-------- EXERCISE INPUTS --------

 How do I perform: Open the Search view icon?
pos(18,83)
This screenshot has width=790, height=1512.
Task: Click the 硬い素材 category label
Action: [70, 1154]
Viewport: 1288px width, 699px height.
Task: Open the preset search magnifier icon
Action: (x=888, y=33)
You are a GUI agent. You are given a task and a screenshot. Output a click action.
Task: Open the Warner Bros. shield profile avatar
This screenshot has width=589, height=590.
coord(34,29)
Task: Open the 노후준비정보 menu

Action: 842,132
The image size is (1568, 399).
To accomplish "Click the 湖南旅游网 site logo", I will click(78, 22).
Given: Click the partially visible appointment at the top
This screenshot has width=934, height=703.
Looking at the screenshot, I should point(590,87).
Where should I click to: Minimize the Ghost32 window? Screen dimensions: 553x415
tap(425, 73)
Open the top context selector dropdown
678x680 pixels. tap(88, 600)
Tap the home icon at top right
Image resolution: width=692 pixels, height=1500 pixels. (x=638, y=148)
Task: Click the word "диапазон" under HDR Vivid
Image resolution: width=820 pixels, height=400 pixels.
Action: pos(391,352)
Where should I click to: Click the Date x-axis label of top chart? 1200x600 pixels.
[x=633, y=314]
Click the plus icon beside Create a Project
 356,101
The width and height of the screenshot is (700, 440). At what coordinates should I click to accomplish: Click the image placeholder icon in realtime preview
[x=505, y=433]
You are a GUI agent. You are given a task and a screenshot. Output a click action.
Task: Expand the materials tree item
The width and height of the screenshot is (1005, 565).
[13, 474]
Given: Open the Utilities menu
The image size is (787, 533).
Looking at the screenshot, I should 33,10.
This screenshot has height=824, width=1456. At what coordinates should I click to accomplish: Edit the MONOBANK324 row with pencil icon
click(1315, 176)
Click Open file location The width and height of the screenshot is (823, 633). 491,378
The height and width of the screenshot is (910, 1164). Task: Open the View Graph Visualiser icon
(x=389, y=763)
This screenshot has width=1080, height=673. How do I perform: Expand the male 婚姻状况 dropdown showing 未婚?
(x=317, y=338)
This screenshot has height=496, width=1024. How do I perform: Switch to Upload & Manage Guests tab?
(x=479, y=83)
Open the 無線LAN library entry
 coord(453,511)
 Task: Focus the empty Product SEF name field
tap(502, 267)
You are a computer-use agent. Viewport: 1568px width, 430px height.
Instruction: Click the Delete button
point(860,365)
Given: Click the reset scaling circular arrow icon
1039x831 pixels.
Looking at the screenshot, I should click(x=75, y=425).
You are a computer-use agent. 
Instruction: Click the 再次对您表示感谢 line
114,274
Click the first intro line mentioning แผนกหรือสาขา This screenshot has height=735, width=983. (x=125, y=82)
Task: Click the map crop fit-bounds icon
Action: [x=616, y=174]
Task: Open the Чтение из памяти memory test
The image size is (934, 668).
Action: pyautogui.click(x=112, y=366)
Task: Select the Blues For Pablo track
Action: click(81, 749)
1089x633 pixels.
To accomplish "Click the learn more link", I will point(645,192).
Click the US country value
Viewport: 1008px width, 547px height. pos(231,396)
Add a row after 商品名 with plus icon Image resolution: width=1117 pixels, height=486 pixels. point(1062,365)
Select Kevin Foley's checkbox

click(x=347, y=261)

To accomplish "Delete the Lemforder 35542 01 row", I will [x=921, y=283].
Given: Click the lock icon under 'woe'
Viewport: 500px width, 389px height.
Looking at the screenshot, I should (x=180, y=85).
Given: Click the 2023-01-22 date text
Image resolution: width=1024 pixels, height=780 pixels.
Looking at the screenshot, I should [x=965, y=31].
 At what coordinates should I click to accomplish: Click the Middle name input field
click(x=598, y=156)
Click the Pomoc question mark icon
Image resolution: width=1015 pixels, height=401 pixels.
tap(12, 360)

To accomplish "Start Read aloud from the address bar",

--------

• _YOUR GOAL_
Set down, word for word, every line from the line that holds "Task: Focus the empty Product SEF name field" to the end of the entries above, including both ends.

• _OUTPUT OF THE TASK_
 Task: Focus the empty Product SEF name field
tap(502, 267)
You are a computer-use agent. Viewport: 1568px width, 430px height.
Instruction: Click the Delete button
point(860,365)
Given: Click the reset scaling circular arrow icon
1039x831 pixels.
Looking at the screenshot, I should click(x=75, y=425).
You are a computer-use agent. 
Instruction: Click the 再次对您表示感谢 line
114,274
Click the first intro line mentioning แผนกหรือสาขา This screenshot has height=735, width=983. (x=125, y=82)
Task: Click the map crop fit-bounds icon
Action: [x=616, y=174]
Task: Open the Чтение из памяти memory test
The image size is (934, 668).
Action: pyautogui.click(x=112, y=366)
Task: Select the Blues For Pablo track
Action: click(81, 749)
1089x633 pixels.
To accomplish "Click the learn more link", I will point(645,192).
Click the US country value
Viewport: 1008px width, 547px height. pos(231,396)
Add a row after 商品名 with plus icon Image resolution: width=1117 pixels, height=486 pixels. point(1062,365)
Select Kevin Foley's checkbox

click(x=347, y=261)

To accomplish "Delete the Lemforder 35542 01 row", I will [x=921, y=283].
Given: Click the lock icon under 'woe'
Viewport: 500px width, 389px height.
Looking at the screenshot, I should (x=180, y=85).
Given: Click the 2023-01-22 date text
Image resolution: width=1024 pixels, height=780 pixels.
Looking at the screenshot, I should [x=965, y=31].
 At what coordinates should I click to accomplish: Click the Middle name input field
click(x=598, y=156)
Click the Pomoc question mark icon
Image resolution: width=1015 pixels, height=401 pixels.
tap(12, 360)

To accomplish "Start Read aloud from the address bar",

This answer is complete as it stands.